El orden y los sueños
Mauricio Villavecchia
A Rosa le ha llegado el afán de arreglar y ordenar las cosas al mundo de los sueños.
A ella le gusta encontrar un sitio para cada objeto de la casa. Cuando encuentra el lugar ideal para poner algo, dice que ahora este «vive» allí. De esta manera va creando familias de objetos que viven juntas. Estas pequeñas comunidades de objetos comparten a su vez rincones de las estancias o, si son numerosas, cuartos enteros.
A mí todo esto me pone un poco nervioso. Mi naturaleza externamente caótica busca que cada objeto encuentre su sitio de una manera natural, casi orgánica, de manera que el resultado es un desorden conocido donde las cosas se van colocando donde yo sé que están.
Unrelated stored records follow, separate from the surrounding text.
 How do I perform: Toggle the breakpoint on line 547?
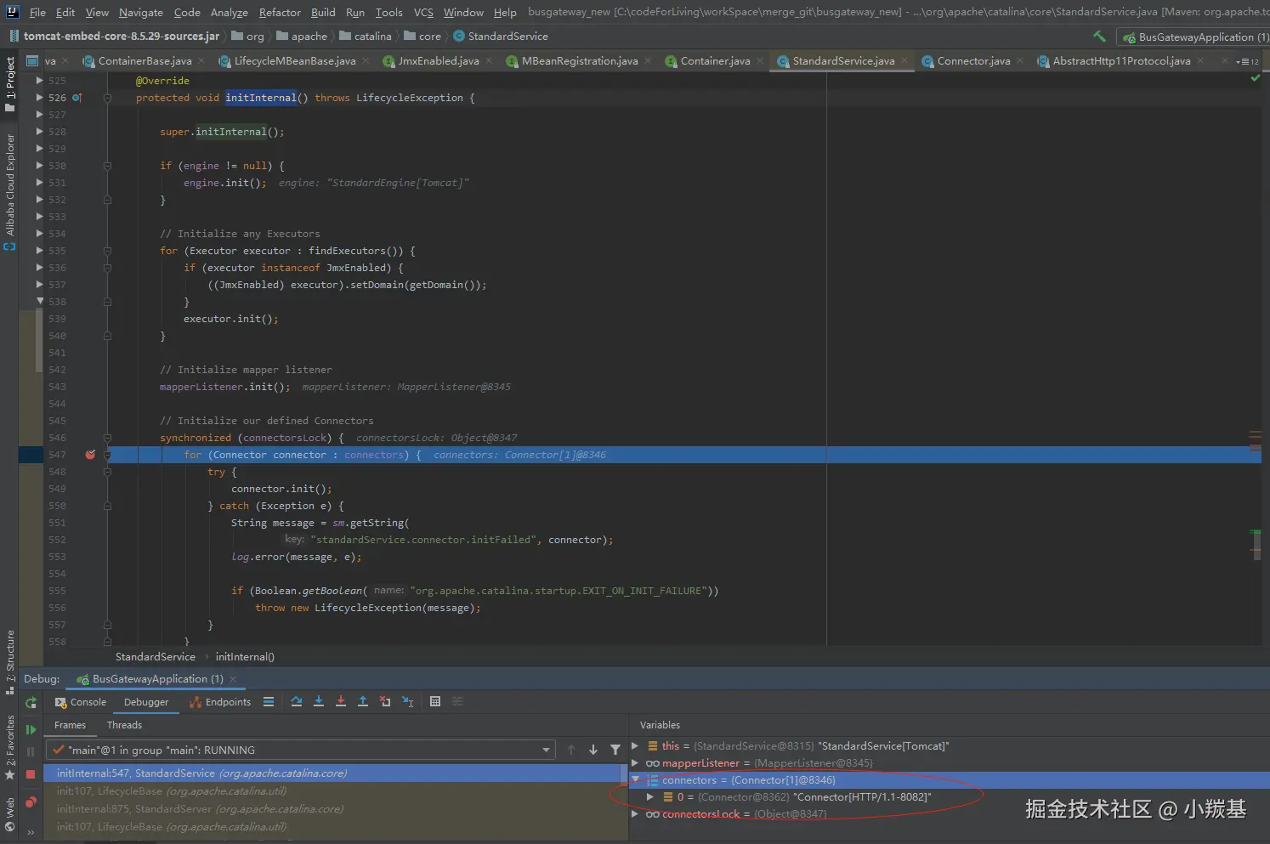point(90,455)
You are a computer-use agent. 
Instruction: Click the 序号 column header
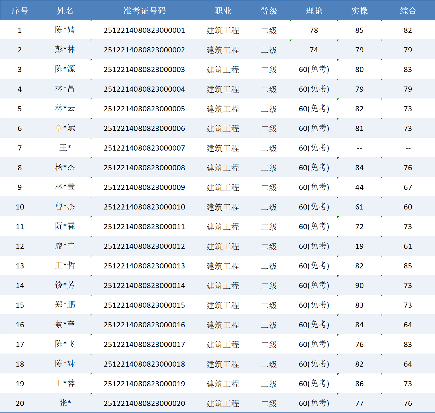(x=20, y=11)
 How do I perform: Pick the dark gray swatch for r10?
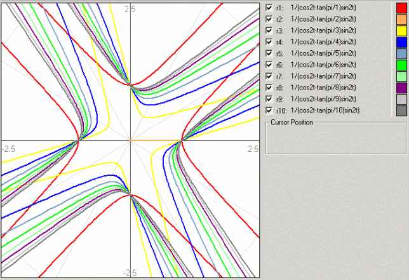tap(401, 110)
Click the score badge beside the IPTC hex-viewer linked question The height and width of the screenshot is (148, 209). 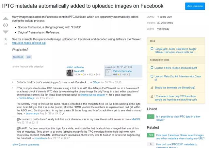(x=151, y=117)
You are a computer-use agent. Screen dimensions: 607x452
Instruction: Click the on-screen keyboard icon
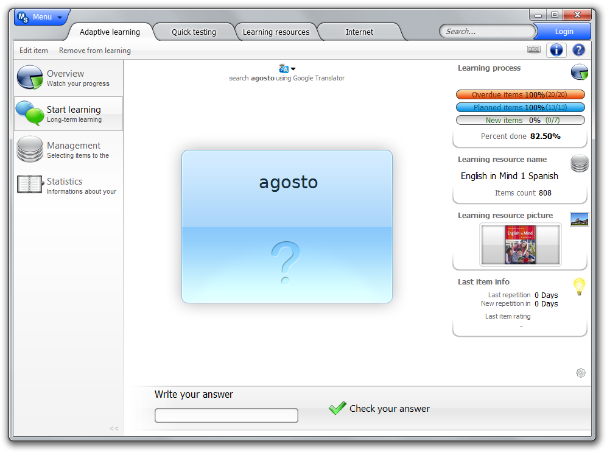point(534,50)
La interacción entre nuestras maneras de entender la dinámica de las cosas de la casa acaba funcionando y, en el mejor de los casos, el resultado es un punto medio razonable que se reparte de manera desigual por todo el piso. La tendencia general, como en tantos otros ámbitos, es de progresivo dominio del orden lógico sobre el desorden intuitivo.
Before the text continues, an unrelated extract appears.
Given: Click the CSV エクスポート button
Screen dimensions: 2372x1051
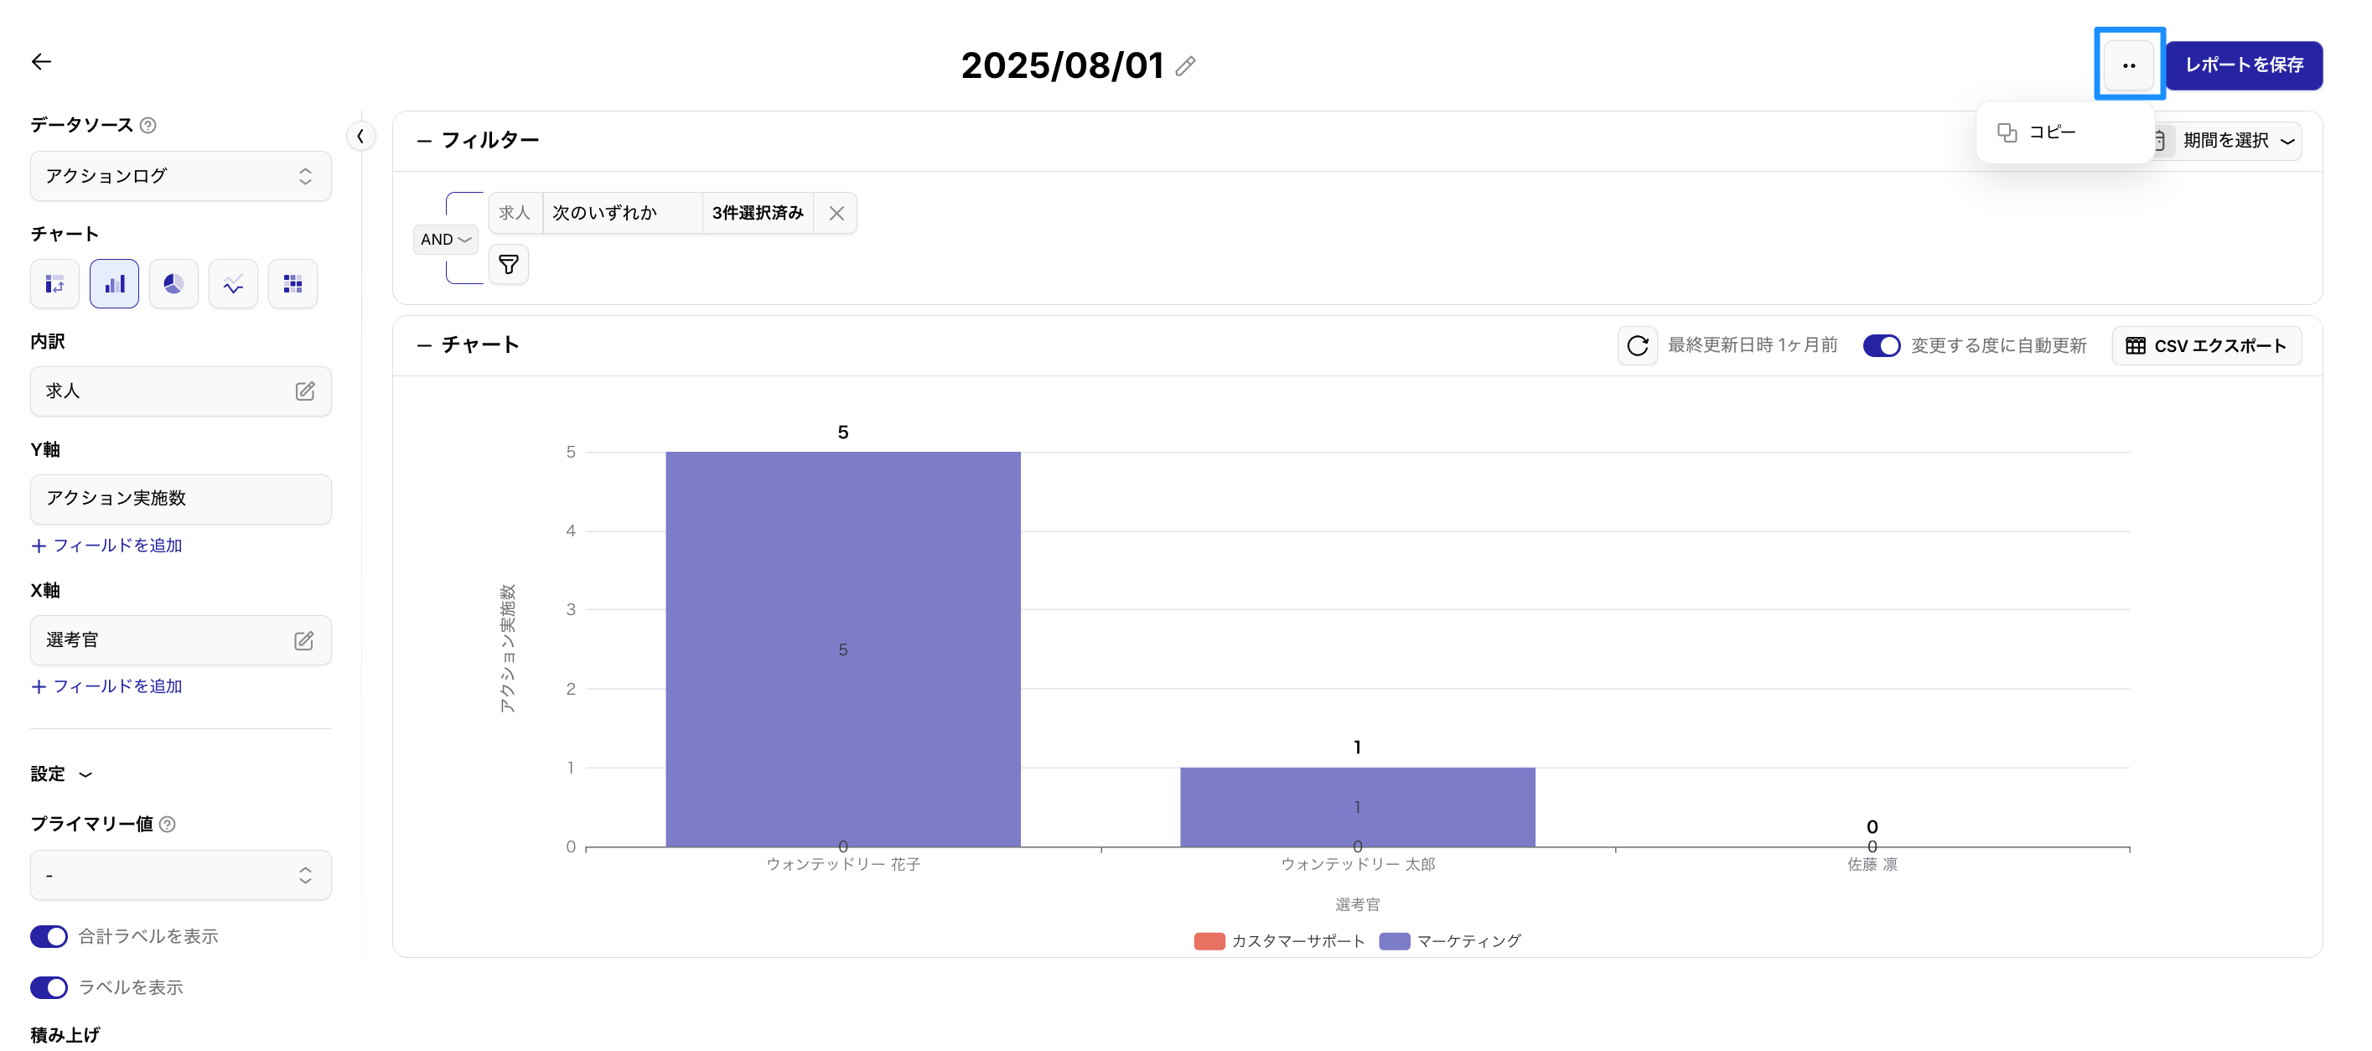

Yo suelo despertarme a primera hora de la mañana, entre cuatro y seis, y me quedo despierto sin poder recuperar el sueño. Hace años me inquietaba y me revolvía en la cama maldiciendo la circunstancia y haciendo pronósticos pesimistas sobre el día que empezaba. Con los años me he acostumbrado e incluso aprovecho el momento para desarrollar ideas peregrinas que no encuentran su sitio durante el resto del día.
A veces Rosa también se despierta o, mejor aún, entra en un estado de duermevela muy divertido de observar; dice cosa raras e inconexas que luego no recuerda, o me explica un estrambótico sueño imposible de entender.
Esta mañana ha ocurrido algo que me ha preocupado bastante. Eran como las cuatro y media de la madrugada y yo estaba en la cama mirando el techo con los ojos como platos cuando Rosa se ha removido y murmurado algo ininteligible. Como parecía inquieta, le he preguntado si estaba bien y me ha respondido una frase enigmática: «Estoy ordenando los sueños». Después ha caído en el sueño de marmota que le caracteriza.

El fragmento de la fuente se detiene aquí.